Curveball #1: I left my keys in Jake's car one night, so I had to bike the crazy big hills in our neighborhood and at DBU to get to the gym!! Pretty sure I looked like this little guy here...
Curveball #2: I officially have a small labral tear in my right hip and a stress fracture in my right femur.
Curveball #4: Because of my anterior pelvic tilt (tight hip flexors), I need to stay off the bike when possible... AKA, I need to get in the pool so I can aqua-jog! This means working out at noon and being limited to 30 minutes of cardio per day.
So, what do all my crazy curveballs mean for this week's training? They mean that for the next 4 to 5 weeks I won't be "training"... The focus now changes to being as fit as I can be without prolonging the healing process! Lots of strength work and as much aqua-jogging as the combination of my work and pool schedules allow!
Sunday, January 19th
Rest day to kick off the week!
Monday, January 20th
AM: Strength work (full body day). Awesome new workout!! I got this one from a ebook of workouts from Cathy Savage's page.. It's called the Warrior Guide. It took me around 45 minutes start to finish, but my HR stayed high the whole time, the recoveries were so short they really didn't count (haha), and I definitely feel confident I'll get stronger if I add this to my weekly schedule! Today's workout went as follows, the part in parenthesis is the settings/ weight that I used:
Tuesday, January 21st
**1st day of Physical Therapy**
AM: Leg strength circuit. Today's circuit only took about 30 minutes, which I figure is a good thing since I don't know what they'll have me do at PT. Circuit was as follows: 4x12 of [stability hamstring curls, stability ball back raises, leg press @ 30, sit-ups on bench], 3x12 of [squats w/ 10lb weights, reverse crunches, 1-legged RDL's, captain's chair straight leg], 3x12 [good mornings w/ 20lb weights, side lunges, calf raises w/ 10lb weights]

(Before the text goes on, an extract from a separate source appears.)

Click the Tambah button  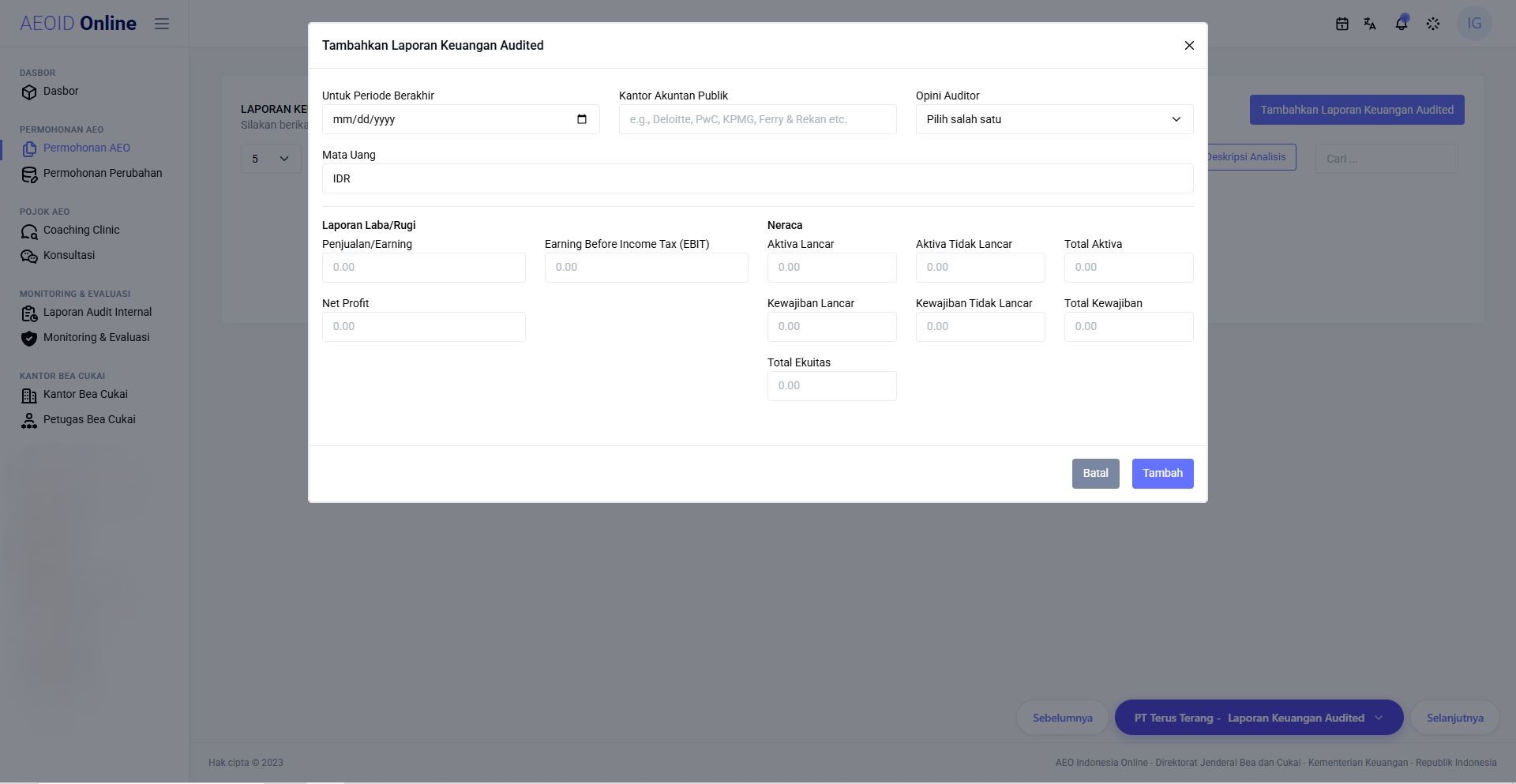pos(1162,474)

10:00: Physical Therapy. Great start! I really respect the girl that's working with me (she actually ran for Baylor so I know she "knows" runners). It turns out my right SI joint is completely immobile and even after her working with it for a while today, she couldn't get it to move, so we're trying again on Friday. Apparently while that joint is stuck, the muscles on my backside can't fully fire, which would explain why my hip flexor and quad were giving me so many problems... they were doing double work! I also now have three new exercises to do each day!
Noon: 30' aqua-jog. Until today, all of my aqua-jogs were a fartlek of some sort. Hard for a period of time, then easy for a period of time. Today I decided to spend the full thirty minutes just working at a good steady effort. I wanted to put more focus on which muscles I was activating and my form as opposed to just moving as much and as fast as I could. Got it in!
Wednesday, January 22nd
11:00: Upper body strength day. Workout below! :) You can ignore the "First" part. I cropped this out of a larger workout plan. :)
11:00: Full body strength circuit. This went well again. I was very surprised because last time I could barely do the diamond push-ups, but today they were actually pretty good. I'm sure it's mental though because I don't think your strength actually changes over the course of a week! :) Workout was as follows:
Noon: 30' pool workout. I spent the first 9 minutes aqua-jogging in pain with my flotation belt on. It broke last time but I kept using it, and for some reason today it was just jabbing into my stomach without the padding on it anymore. Then, from 9:30 thru 22:30 I proceeded to aqua-jog without a belt on. Not a huge deal, but it did put more strain on my hip flexors and forced me into a less than ideal posture. It got my HR up, but wasn't as "therapeutic" of cardio as I would have liked so I switched to lap swimming. From 23:00 to 33:00 I swam laps freestyle. I was really surprised by how great of a workout it was and how much it challenged my legs and lungs. I will spend more time doing laps next time, even though the aqua-jogging is more running specific.
Noon: Physical therapy. Originally when I scheduled my first PT session (the one I had on Tuesday) they said I would need to come three days per week, but I could come at 7AM. That's a big plus for me because I don't have to miss any work! Turns out my therapist doesn't arrive until 9 and she leaves at noon on Fridays, so I'm going be missing work and swimming on all my PT days now! The good thing is that I really like my therapist and have a lot of confidence in what she's doing. Still trying to get that SI joint mobile again. I told her how my entire right groin area was super sensitive and painful to touch and she compared both sides and said it was really inflamed. She suggested to swim laps or bike for a few days, but I am going to stay off the bike since originally that was something they told me to avoid. Lots of new exercises to work on, but she only wants me doing four of them on the days I don't go in. Also, I was back out of alignment when I went in. How do we go out of alignment so fast?!?!
Rest day! Originally I had planned this being a lap swim day, but somehow between 8:15 and noon I got completely lost in my classwork and On Call duties. I had a crazy request come in that I couldn't carry out and let's just say I made a lot of OT money this weekend!! I'm taking it as a blessing in disguise and hoping it let's some of that inflammation go down!